It took a long time, but every record must eventually get broken, and no one is happier about this one than me: Finally, a presidential campaign has had a worse August than we did in 1988. That year, Michael Dukakis came out of the convention with a lead a mile wide and an inch deep, only to turn his campaign plane around and head back to Massachusetts, where he spent August being governor while his lead disappeared.

When I heard the chairman of the Republican National Committee say that Donald Trump would have been better off going on vacation after the convention, I realized the mark had been passed.

Donald Trump has had the worst August of any modern nominee, God bless him.

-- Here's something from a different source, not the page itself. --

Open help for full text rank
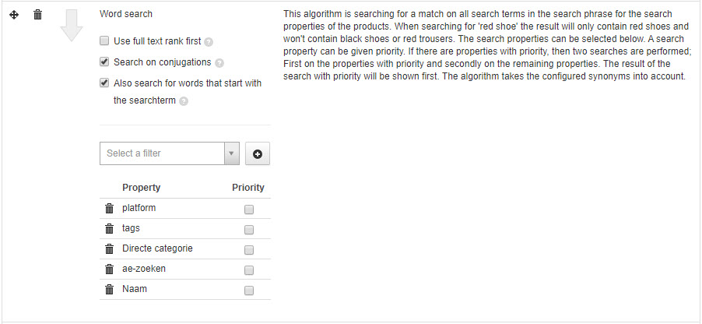 click(208, 42)
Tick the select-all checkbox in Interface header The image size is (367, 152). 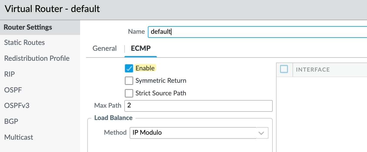284,69
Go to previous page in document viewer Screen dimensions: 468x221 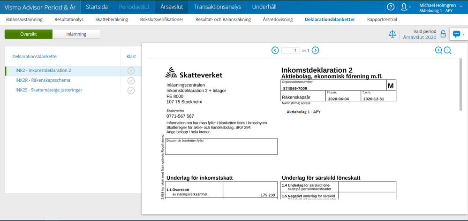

And that was before he fired well-respected Republican political consultant Paul Manafort, who has run all manner of campaigns, and replaced him with the executive chairman of Breitbart, the right-wing scream sheet.

Who needs a guy who knows how to run campaigns when you have a guy who really knows how to write headlines?

Instead of stopping me in the market to ask me if Trump could win (thankfully, that line of questioning has ended), people ask me how it was that someone so clearly and completely unsuited to the office could have gotten so close — obit time in August.

And you won't convince me it's too early, that it's just spring training, not when you are talking about a candidate who may be a household name but no one actually knows all that much about. What voters are learning in August will shape how they view Trump on the ballot.

This is a man who picks a fight with the family of a Muslim soldier, and then just can't bring himself to apologize. I'm willing to bet money that was not Manafort's idea.

This is a man who refuses to endorse the Republican House speaker — definitely not Manafort's strategy.

How about inviting Vladimir Putin to hack into State Department files? Manafort? No.

There have been many smart people trying to guide Trump the nominee in the hopes of at least salvaging some victories down-ticket. There is no shortage of people who would tell him that it is a bad idea to pick a fight with the family of a dead Muslim soldier. This part of politics is not rocket science.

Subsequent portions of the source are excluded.